_ASSIGNMENT_: Under this line are records; the part from the line containing "Click the large 256 number" through the line containing "The height and" should be repeated exactly. Please exclude pictures.

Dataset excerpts
-- Opening Marker --
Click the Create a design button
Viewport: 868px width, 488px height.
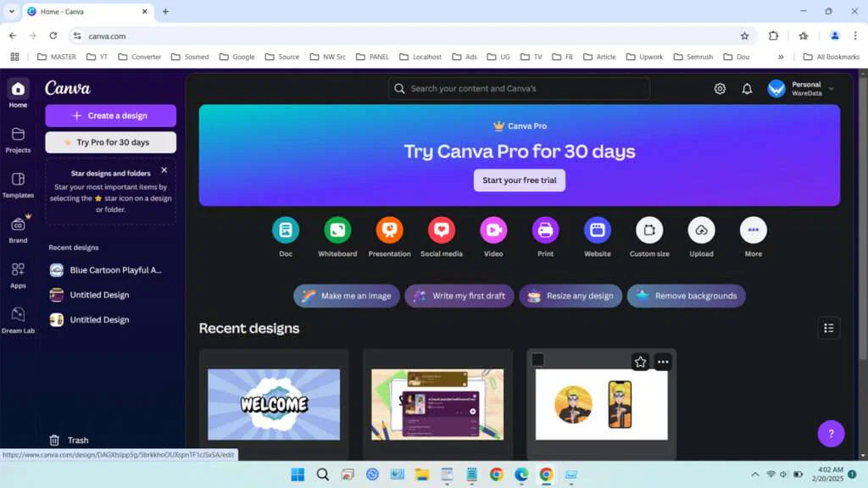pyautogui.click(x=110, y=115)
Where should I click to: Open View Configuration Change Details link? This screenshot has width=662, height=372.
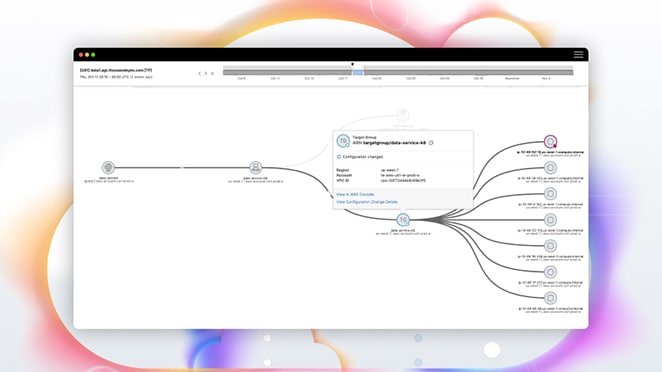367,202
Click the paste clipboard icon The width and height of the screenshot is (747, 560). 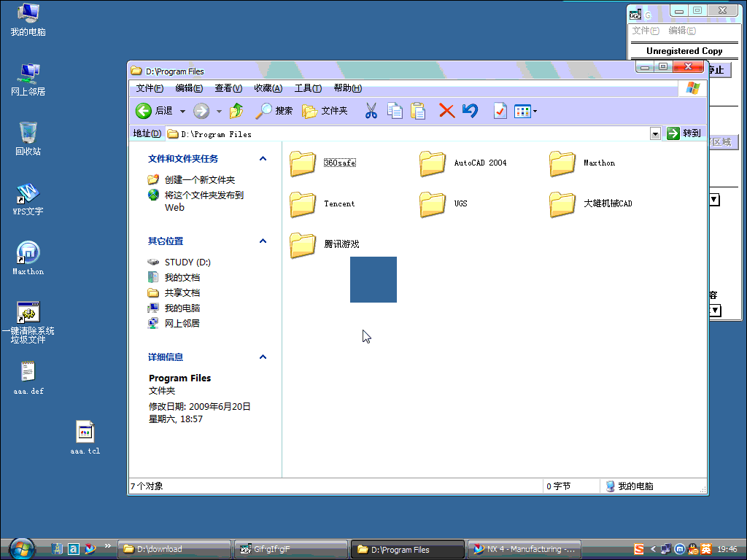point(418,111)
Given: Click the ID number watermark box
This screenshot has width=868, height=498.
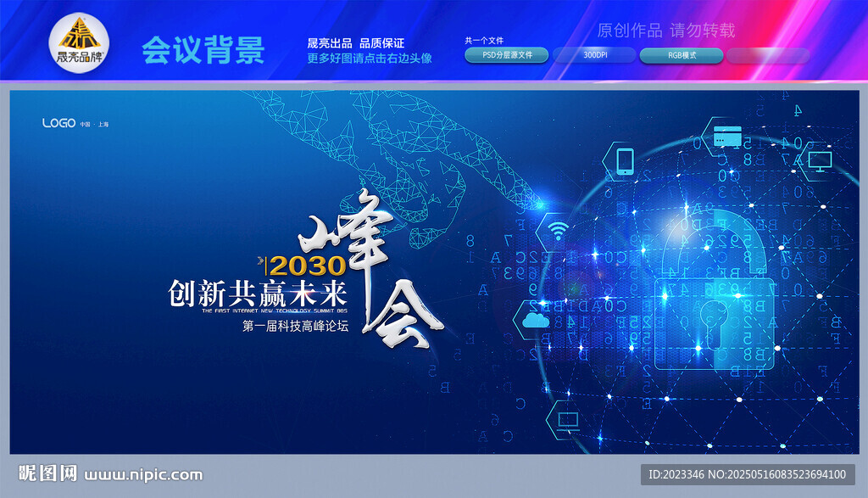Looking at the screenshot, I should pyautogui.click(x=748, y=475).
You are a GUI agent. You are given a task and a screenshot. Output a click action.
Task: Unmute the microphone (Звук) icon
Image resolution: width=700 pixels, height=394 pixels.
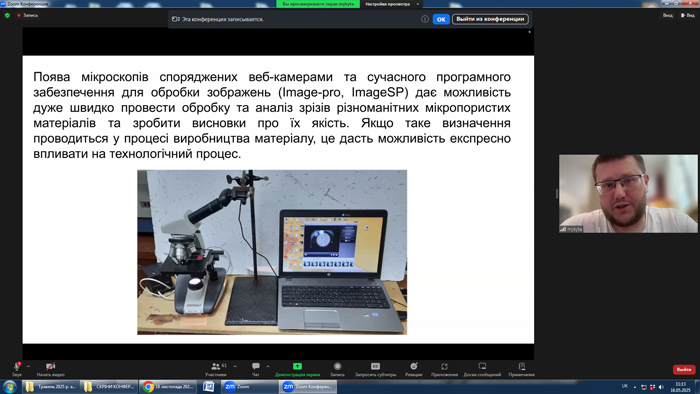click(x=17, y=366)
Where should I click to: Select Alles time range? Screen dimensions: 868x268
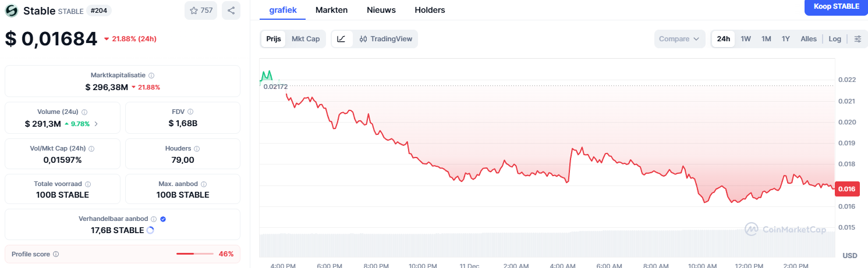[x=809, y=39]
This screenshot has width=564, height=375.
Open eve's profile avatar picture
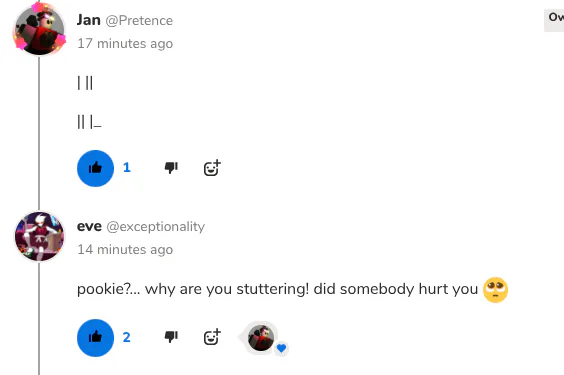(40, 236)
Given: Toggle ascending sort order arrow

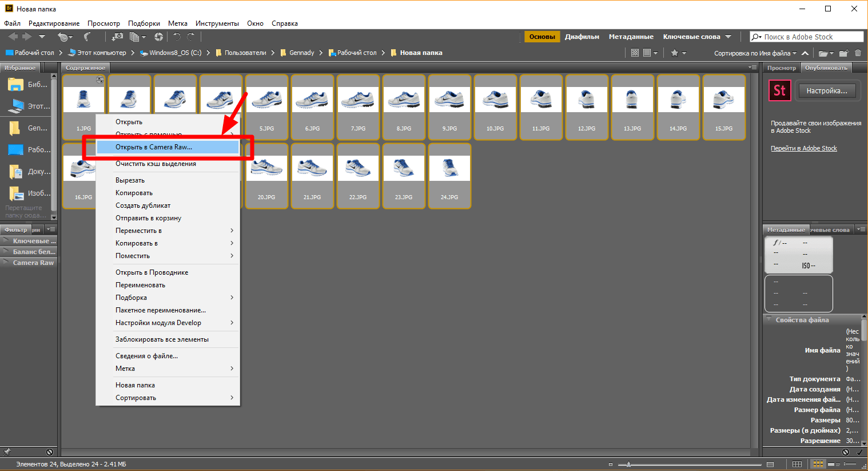Looking at the screenshot, I should point(805,53).
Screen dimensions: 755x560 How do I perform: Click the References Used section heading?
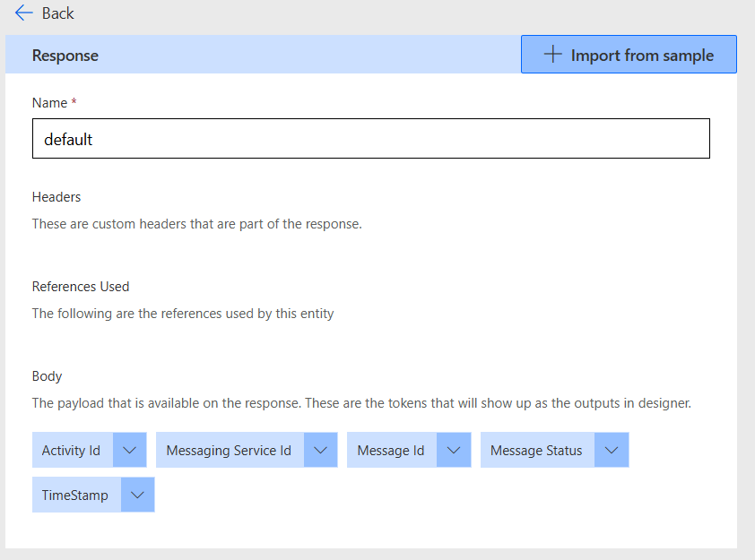pyautogui.click(x=81, y=287)
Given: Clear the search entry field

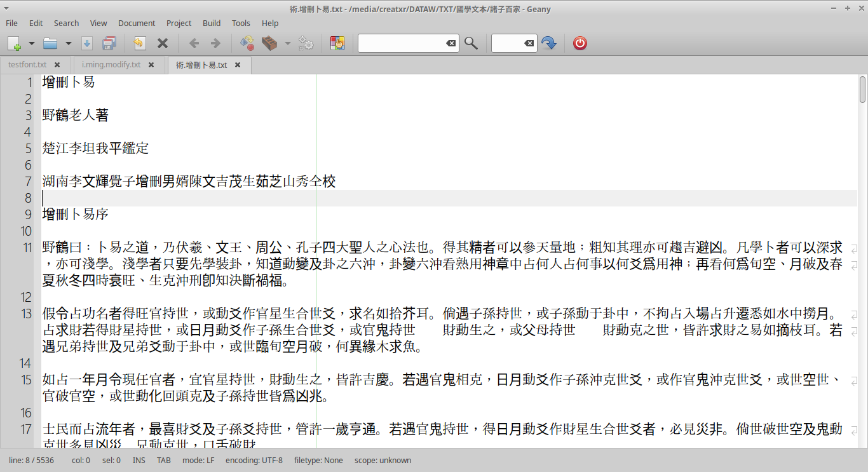Looking at the screenshot, I should coord(451,43).
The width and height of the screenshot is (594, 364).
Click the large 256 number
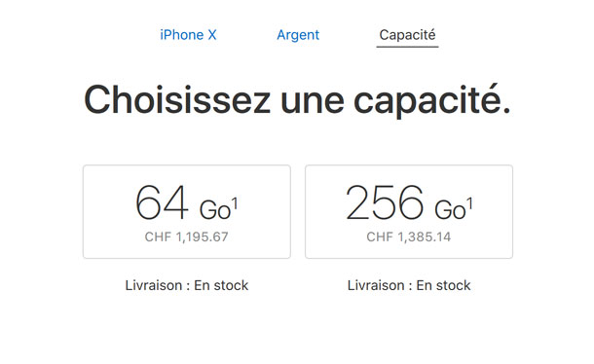pos(385,202)
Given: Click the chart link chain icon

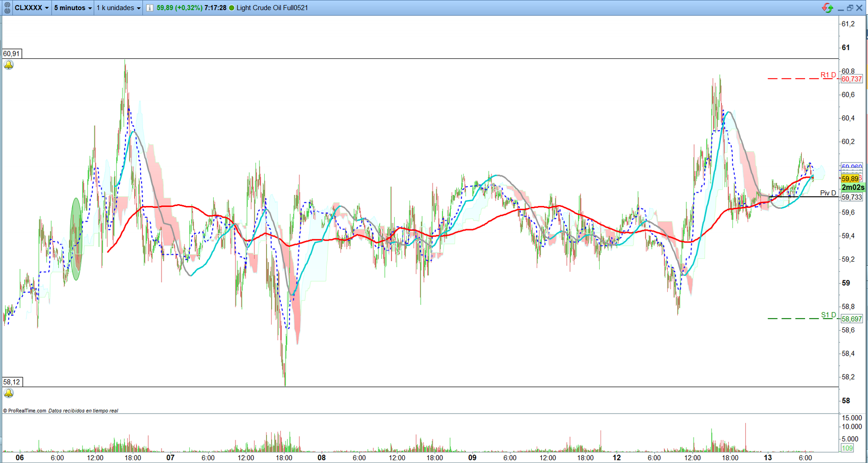Looking at the screenshot, I should [7, 8].
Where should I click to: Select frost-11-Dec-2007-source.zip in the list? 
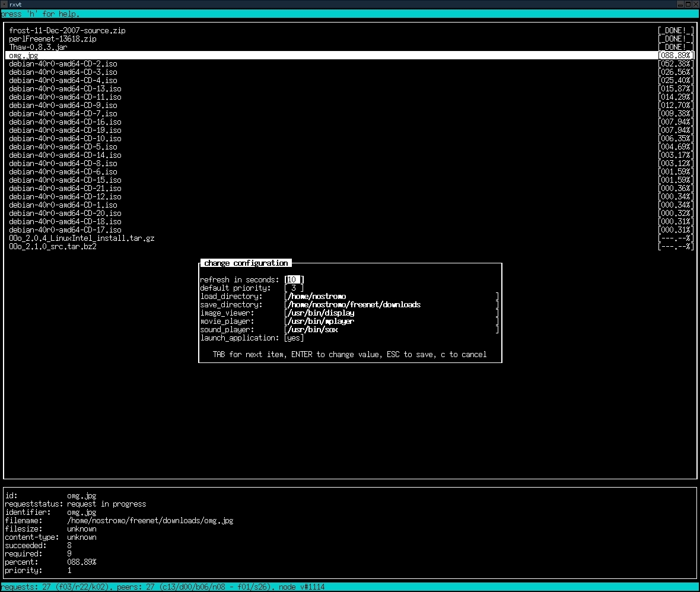click(67, 30)
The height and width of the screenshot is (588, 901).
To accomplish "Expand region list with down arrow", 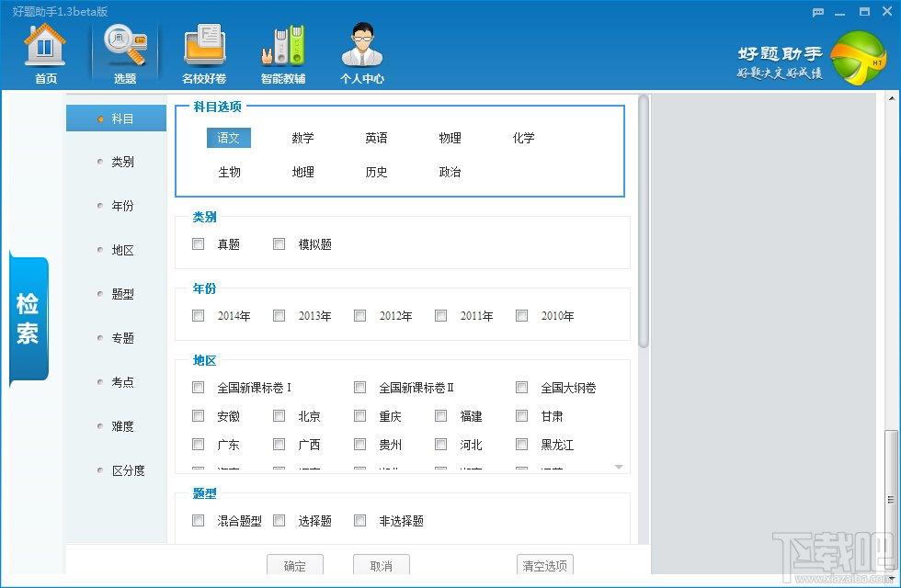I will [619, 467].
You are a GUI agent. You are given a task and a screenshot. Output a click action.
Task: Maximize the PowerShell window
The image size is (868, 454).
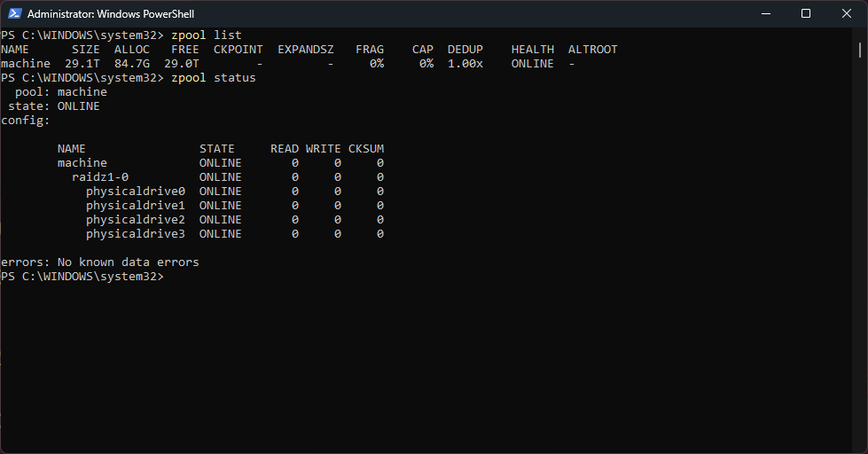(x=806, y=13)
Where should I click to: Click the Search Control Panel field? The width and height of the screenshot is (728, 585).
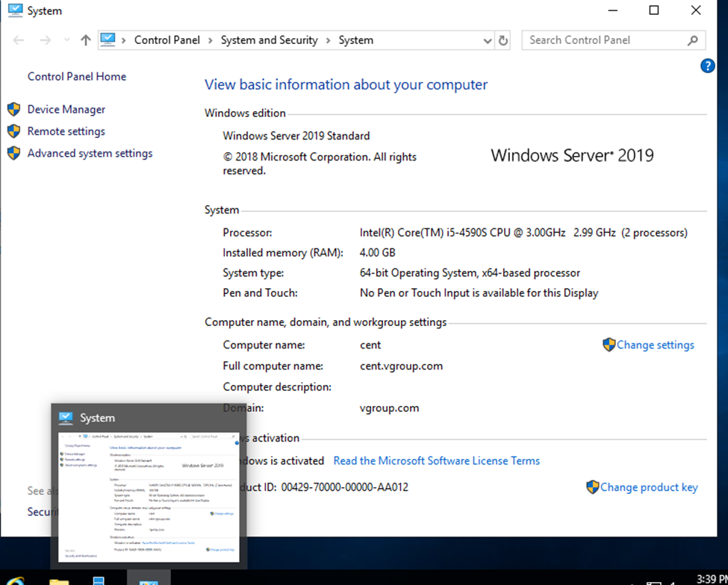point(605,40)
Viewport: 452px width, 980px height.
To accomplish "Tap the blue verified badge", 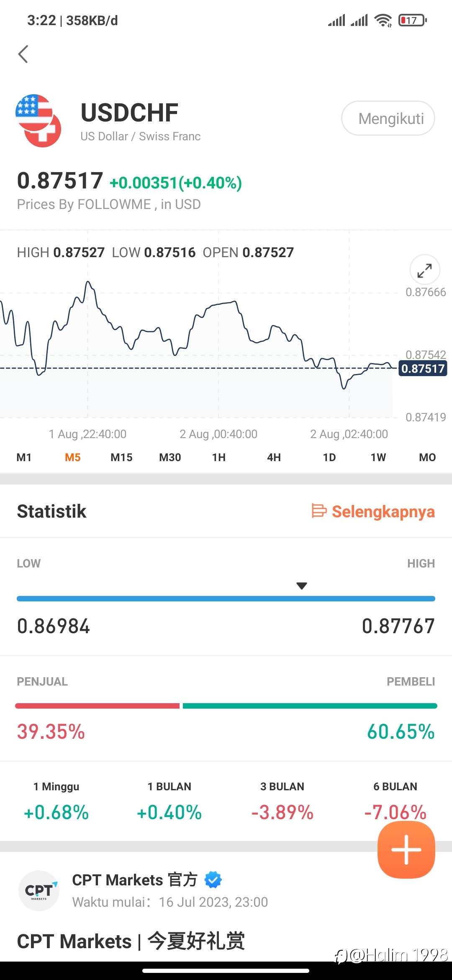I will click(x=213, y=879).
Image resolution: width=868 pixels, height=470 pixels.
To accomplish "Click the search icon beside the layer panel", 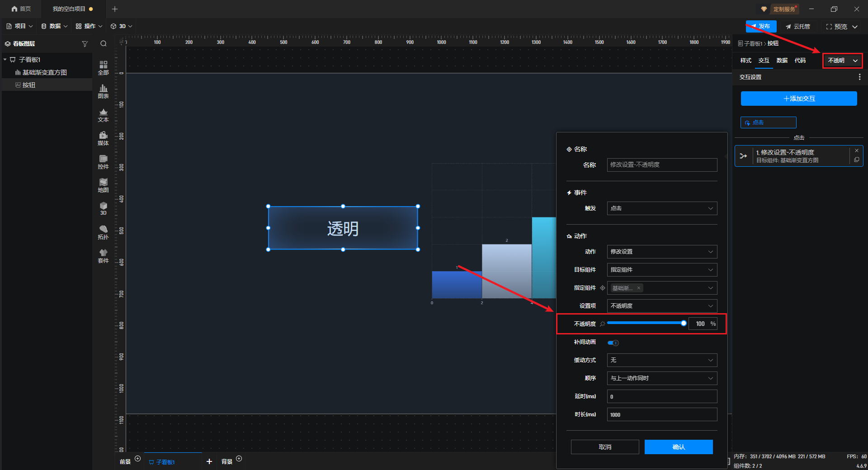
-- Closing Marker --
_ANSWER BOX_:
Click the large 256 number
pos(385,202)
Given: Click the chart link chain icon

Looking at the screenshot, I should [7, 8].
Where should I click to: Select frost-11-Dec-2007-source.zip in the list? 
click(67, 30)
The height and width of the screenshot is (588, 901).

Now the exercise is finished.